─── RECORDS PROVIDED ───

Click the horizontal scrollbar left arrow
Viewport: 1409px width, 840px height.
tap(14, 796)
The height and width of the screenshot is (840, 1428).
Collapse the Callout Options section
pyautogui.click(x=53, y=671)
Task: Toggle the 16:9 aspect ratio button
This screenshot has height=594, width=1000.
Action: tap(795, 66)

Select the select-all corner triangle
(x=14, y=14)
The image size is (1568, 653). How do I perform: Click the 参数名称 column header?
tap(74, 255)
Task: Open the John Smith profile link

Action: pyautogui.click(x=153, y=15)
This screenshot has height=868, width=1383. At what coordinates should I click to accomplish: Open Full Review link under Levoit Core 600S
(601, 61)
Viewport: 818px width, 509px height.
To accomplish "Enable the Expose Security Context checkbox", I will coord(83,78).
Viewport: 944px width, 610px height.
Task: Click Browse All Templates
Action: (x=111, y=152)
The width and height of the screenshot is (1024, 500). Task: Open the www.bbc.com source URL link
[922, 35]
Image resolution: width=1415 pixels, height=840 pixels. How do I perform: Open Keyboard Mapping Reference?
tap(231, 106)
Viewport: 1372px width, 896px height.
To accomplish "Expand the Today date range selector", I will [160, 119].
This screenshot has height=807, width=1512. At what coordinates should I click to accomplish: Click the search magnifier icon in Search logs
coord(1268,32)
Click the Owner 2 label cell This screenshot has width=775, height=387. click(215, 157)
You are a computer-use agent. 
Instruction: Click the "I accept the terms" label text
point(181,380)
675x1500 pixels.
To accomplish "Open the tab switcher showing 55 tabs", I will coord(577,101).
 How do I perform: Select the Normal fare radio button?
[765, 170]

───

AIM OF THE EXERCISE> Copy all of the data above word for word, keeping every line as it is.

COMPLETE ANSWER>
Click the horizontal scrollbar left arrow
Viewport: 1409px width, 840px height.
tap(14, 796)
The height and width of the screenshot is (840, 1428).
Collapse the Callout Options section
pyautogui.click(x=53, y=671)
Task: Toggle the 16:9 aspect ratio button
This screenshot has height=594, width=1000.
Action: tap(795, 66)

Select the select-all corner triangle
(x=14, y=14)
The image size is (1568, 653). How do I perform: Click the 参数名称 column header?
tap(74, 255)
Task: Open the John Smith profile link

Action: pyautogui.click(x=153, y=15)
This screenshot has height=868, width=1383. At what coordinates should I click to accomplish: Open Full Review link under Levoit Core 600S
(601, 61)
Viewport: 818px width, 509px height.
To accomplish "Enable the Expose Security Context checkbox", I will coord(83,78).
Viewport: 944px width, 610px height.
Task: Click Browse All Templates
Action: (x=111, y=152)
The width and height of the screenshot is (1024, 500). Task: Open the www.bbc.com source URL link
[922, 35]
Image resolution: width=1415 pixels, height=840 pixels. How do I perform: Open Keyboard Mapping Reference?
tap(231, 106)
Viewport: 1372px width, 896px height.
To accomplish "Expand the Today date range selector", I will [160, 119].
This screenshot has height=807, width=1512. At what coordinates should I click to accomplish: Click the search magnifier icon in Search logs
coord(1268,32)
Click the Owner 2 label cell This screenshot has width=775, height=387. click(215, 157)
You are a computer-use agent. 
Instruction: Click the "I accept the terms" label text
point(181,380)
675x1500 pixels.
To accomplish "Open the tab switcher showing 55 tabs", I will coord(577,101).
 How do I perform: Select the Normal fare radio button?
[765, 170]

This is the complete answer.